Search is shifting. Fewer clients are heading to Google. More are typing into tools like ChatGPT and getting straight answers. So what does that mean for your website?
At the Growth Club Summit, Scott McNaught and Alex Cumberland from Oncord broke it down. They showed exactly how websites get read by AI, why structure still matters and which updates are worth doing now to stay visible later.
Watch Scott and Alex's session
No hype. No jargon. Just practical moves to protect and boost your online presence.
“ChatGPT is great at answering questions… but people still end up on your website.”
- Scott McNaught
Why your website still counts
AI tools can answer questions fast, but they are not the final stop. Clients still head to your site when they want to check services, meet your team or make contact. If that site is messy, slow or unclear, they will bounce. If it is sharp and structured, they stay.
Good websites are still your best sales tool. You just need to help AI read them properly.
What AI sees when it scans your site
Search engines and AI models do not see your fancy visuals. They see plain text. More specifically, they see something called Markdown.

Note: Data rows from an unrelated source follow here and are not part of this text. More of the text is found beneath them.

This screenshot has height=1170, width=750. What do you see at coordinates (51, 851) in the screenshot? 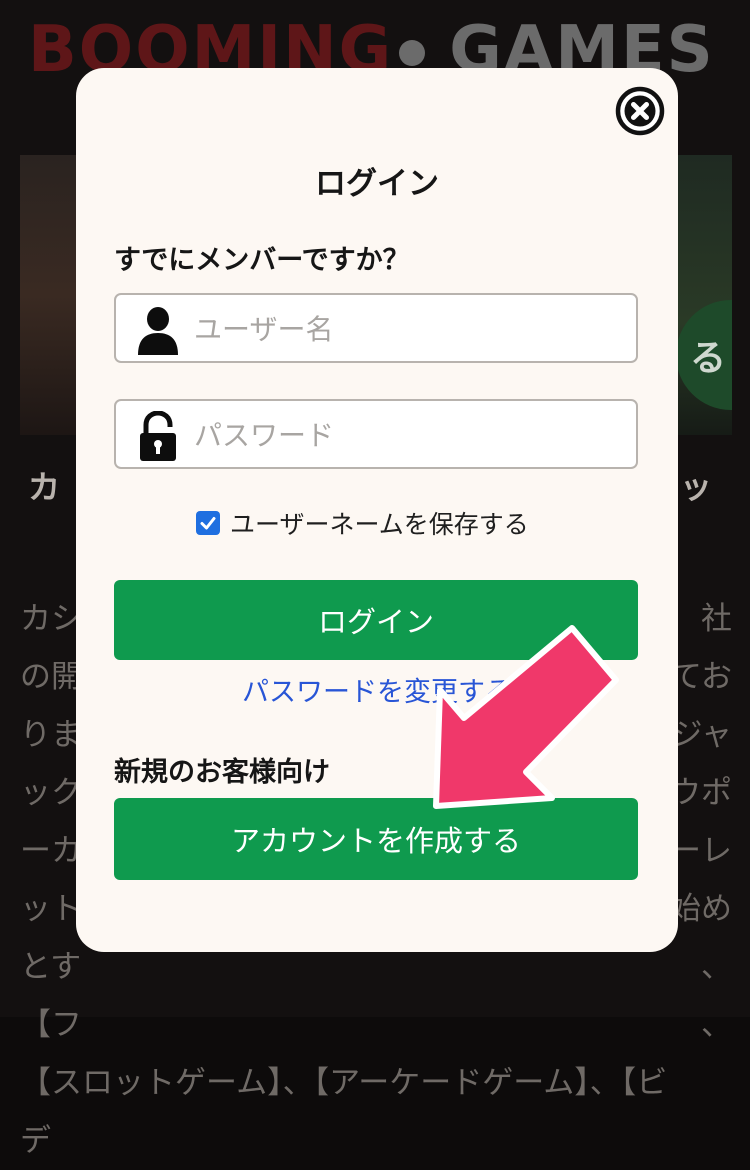
I see `bg-text-fragment: ーカ` at bounding box center [51, 851].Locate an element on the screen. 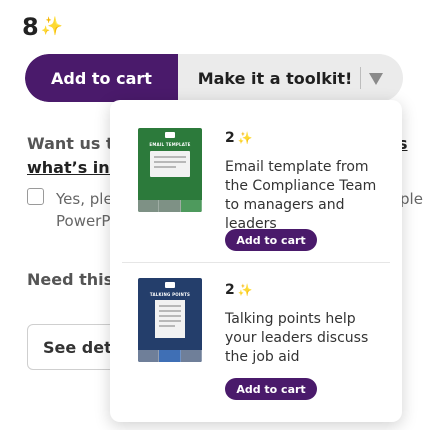 The width and height of the screenshot is (430, 430). powerpoint-checkbox is located at coordinates (36, 196).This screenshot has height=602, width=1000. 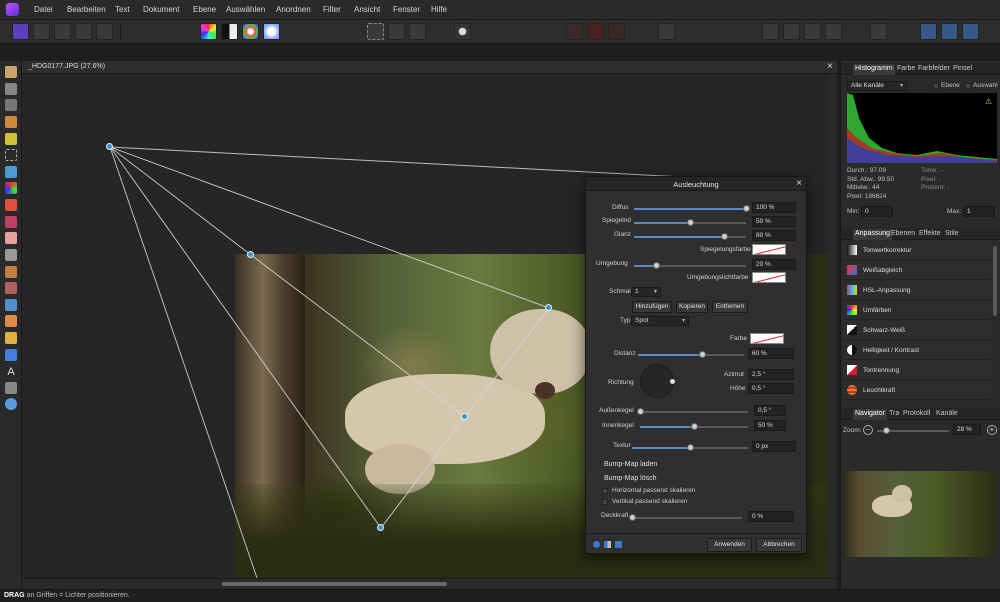 What do you see at coordinates (906, 68) in the screenshot?
I see `tab-farbe: Farbe` at bounding box center [906, 68].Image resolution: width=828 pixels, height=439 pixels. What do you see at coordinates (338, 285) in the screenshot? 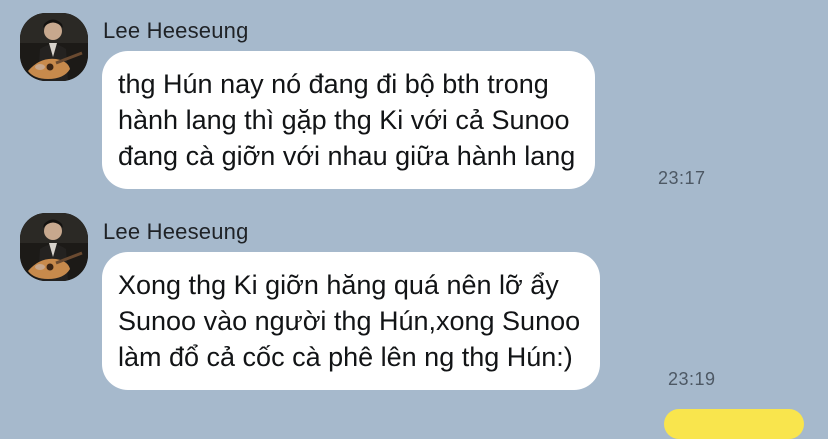
I see `message-text-line: Xong thg Ki giỡn hăng quá nên lỡ ẩy` at bounding box center [338, 285].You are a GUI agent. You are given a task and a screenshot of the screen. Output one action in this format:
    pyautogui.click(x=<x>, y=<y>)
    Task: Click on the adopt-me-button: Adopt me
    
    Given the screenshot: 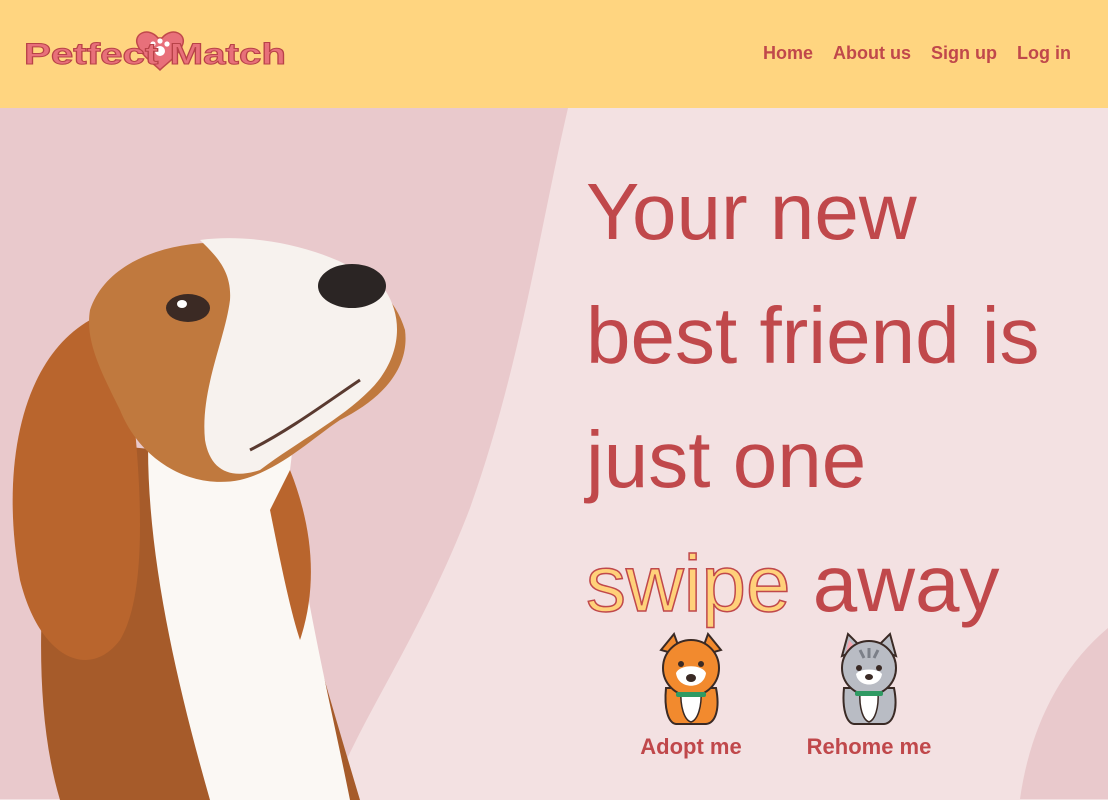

That means your headings, paragraphs and bullet points need to be crystal clear. A heading 1 tells the AI what the page is about. A heading 2 breaks it into sections. Lists and short paragraphs help it skim.
Test it yourself. Copy a block of text from your site and run it through a Markdown viewer. If it reads like a clear article, you are on the right path.
Speed is now part of visibility
Google and AI crawlers expect sites to load fast. If yours is slow, it might not even get picked up. Use a tool like Google PageSpeed Insights. Aim for a score above 70. Avoid loading up your pages with heavy tracking codes or autoplay videos.
Three files you should check this week
There are three behind-the-scenes files that help AI and Google find your content:
• robots.txt
• sitemap.xml
• llms.txt (a new one that is still emerging)
The first two tell search bots what to read and when your content was last updated. The third will let you feed LLMs a structured summary of your site. Oncord generates the first two for you. The third is coming soon.
Centralise your marketing stack
Oncord is more than a website builder. It is a central hub for website content, email marketing, CRM, events and e-commerce.
Write one blog post. Share it to social. Drop it into your newsletter. Track who reads what. All from one dashboard. No plug-ins. No patchwork fixes.
“It is like turning your website into a marketing command centre.”
- Alex Cumberland
Write for people and AI
Good content needs to work both ways. Humans should enjoy reading it. AI should understand it.
Here is what helps:
• Headings in a clear order
• Short paragraphs
• FAQs in question-and-answer format
• Location-based posts like client stories or local guides
Do not just paste from ChatGPT. Write in your own voice. Use AI to tweak, shorten or reword where needed.
Coming soon: AI tools that edit your site for you
Oncord is building AI agents that can act on simple instructions. Want to add a contact form? Type it in. Need a new field or want to make every box mandatory? Ask the agent. It will do the work and update your page.
These tools are in final testing now. They will let you update your site without touching a single line of code.
Quick checklist to get AI-ready
• Use proper heading tags in all your content
• Check your site structure with a Markdown viewer
• Fix slow pages using PageSpeed Insights
• Make sure your sitemap.xml is up to date
• Write posts that include questions, answers and location terms
• Try one new AI writing feature in your CMS this month
This is not about chasing trends. It is about keeping your site sharp, searchable and ready for the next wave of change. Start small. Tweak often. Stay visible.